Consider the formula for the radius of gyration and what components make it up. The formula for radius of gyration is ko = sqrt( I / m ), so from this formula we can algebraically find the mass moment of inertia for the drum.
Can anyone explain why it is best practice here to use Newton equations on the blocks, and not on the pulley? Does it make the solution process easier? We have the same amount of unknowns in either case.
Keeping in mind that the tensions in the cables are not equal to the weights of the blocks, completing Newton's equations would include reaction forces at O, introducing new unknowns that don't easily relate to angular acceleration. This method would still leave Ta and Tb unknown, making it more difficult than considering the newton equations on the blocks. The relationships between the accelerations of blocks A and B with the accelerations of points C and E on the pulley are vital for solving this problem.
How do I find the relationship between the applied torque, moment of inertia, and angular acceleration for the pulley?
Note that the frictional torque of the pulley is given in N*m. This means that we can incorporate friction into the moment equation without finding where on the pulley it acts. All we actually need is the direction the pulley will move in, which should then give us the sign of the frictional torque.
If we don't know the values of two two tension forces, how can we find the direction of rotation?
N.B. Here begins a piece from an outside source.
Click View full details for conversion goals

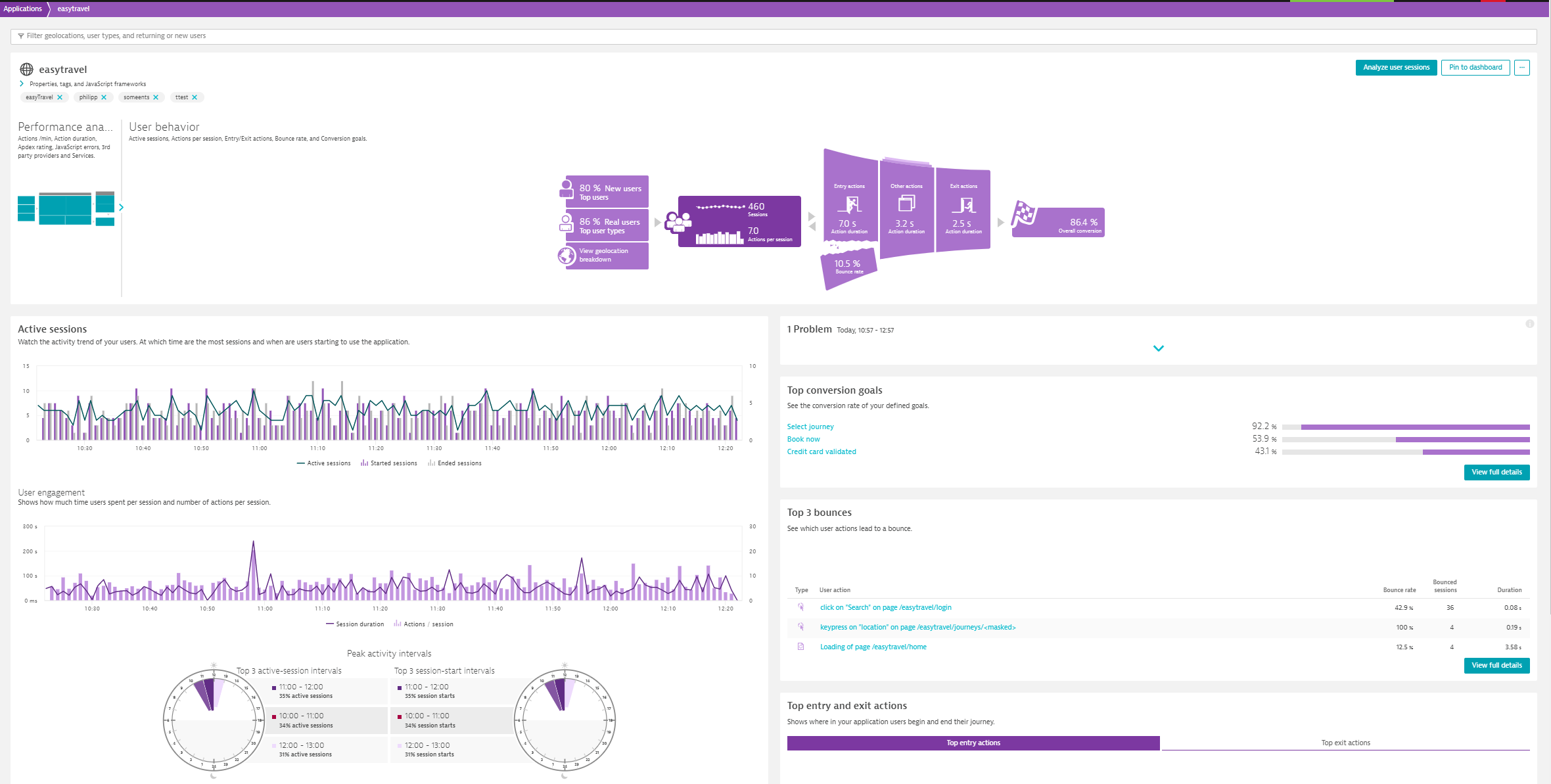(x=1497, y=471)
You have to find the accelerations at points C and E and relate them to the tension forces in A and B using the sum of forces equations. From there you can use those tensions in the moment equation and get an idea of which way the disk is spinning.
As mentioned by Hayden, we can assume an initial tension of T=mg for both sides as the system is released from rest. Using the masses and the different radii r, we can calculate the torque about point O for blocks A and B using Tau = rF. The direction of angular acceleration will be towards the block with the greater torque, with the frictional torque opposing this direction.
When doing your free body diagrams make sure to take into account the spin of the pulley. This will change the direction of the two blocks with one being the opposite of the other.
When writing the acceleration equation, would it be correct to say the angular velocity term is zero since the system is released from rest?
yes
It might be useful to remember the equation a = angular acceleration*R. Also, it might be useful to draw FBD for each of the masses to get the directions right, and one for the pulley as a whole.